Walkower/Walkover (1965 Poland 77 mins)

Prod Co: Zespol Filmowy Syrena Dir, Scr: Jerzy Skolimowski Phot: Antoni Nurzynski Ed: Alina Faflik Art Dir: Zdzislaw Kielanowski Mus: Andrzej Trzaskowski

Cast: Aleksandra Zawieruszanka, Jerzy Skolimowski, Krzysztof Hamiec, Elzbieta Czyzewska, Tadeusz Kondrat, Andrzej Herder

Jerzy Skolimowski was part of a group of young filmmakers who emerged during the period of “small stabilisation” in Poland, an era of tightened political control and censorship, conformity, and petty bureaucracy, which lasted throughout the 1960s (1). Like his contemporary, Roman Polanski, Skolimowski largely abandoned the obsessive focus on national history and heroism conducted by the “Polish School” of filmmaking, in favour of ironic reflections on the moral dilemmas of everyday life. While the exceptional protagonists featured in the “Polish School” films were shaped by their experiences of the war, it was the conformist “stability”, characterised by “the fear that everything has already been thought of and done […] of melting into the masses”, which is essential to understanding the psychology of Skolimowski’s characters (2).

Skolimowski’s second feature, Walkower/Walkover, in many ways follows on from his diploma film, Rysopis/Identification Marks: None (1964), in which engineering student Andrzej Leszczyc (Jerzy Skolimowski) is preparing to begin military service. In Walkover, Andrzej has left the army, and appears to drift around the country participating in boxing fights. In an industrial town, he runs into Teresa (Aleksandra Zawieruszanka), a government engineer, who has arrived to implement a new project at a factory. Andrzej wins in a local boxing match, but decides to leave with Teresa instead of facing a much stronger opponent the next day. In a stunning long take shot from a moving train, Andrzej’s previous opponent follows him on a motorbike and goads him for his cowardice in forfeiting the fight. Andrzej subsequently jumps from the train and returns to the ring. His opponent, however, fails to turn up, and Andrzej wins in a “walkover”.

As Mazierska has pointed out, the “autobiographical effect” of Walkover is particularly striking.
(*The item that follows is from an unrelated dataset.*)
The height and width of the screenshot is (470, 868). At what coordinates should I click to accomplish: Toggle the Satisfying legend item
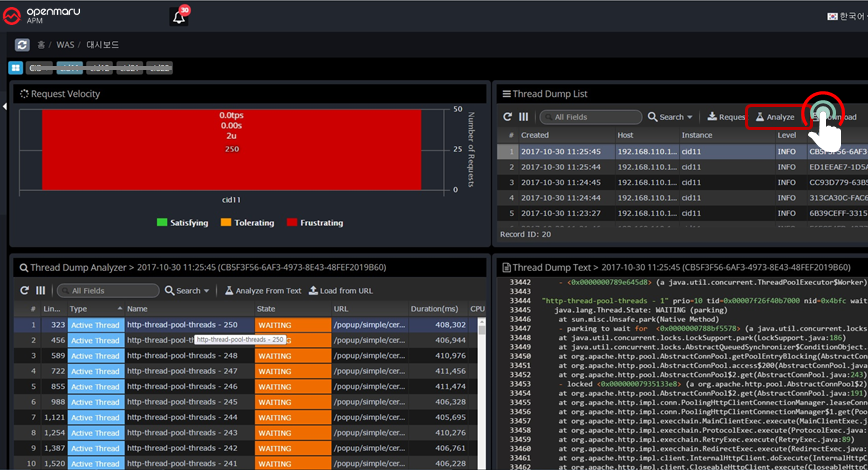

Skolimowski, a boxer and poet as well as a filmmaker, plays Andrzej, and his poetry is recited in voiceover in several scenes (3). The film was part of a movement towards a more personal cinema which focused on the individual rather than society; the film’s narrative concomitantly replaces dramatic incidents linked through cause and effect with a structure of loosely joined episodes following Andrzej’s movements over two days, with the camera almost never leaving him outside the frame except to show what he sees (4). The opening of the film is a good example of this refusal to engage in conventional plot development. The film’s first image is a close-up of a woman’s face which disappears from the screen when she jumps under the train that Andrzej and Teresa are on (5). Rather than moving towards this possible epicentre of a dramatic narrative, however, the camera remains with Andrzej as he talks to Teresa, while people file past them towards the scene of the suicide. The “masses”, and the unexplored dramatic possibility, are literally bypassed by Andrzej and Teresa as they press through the crowd.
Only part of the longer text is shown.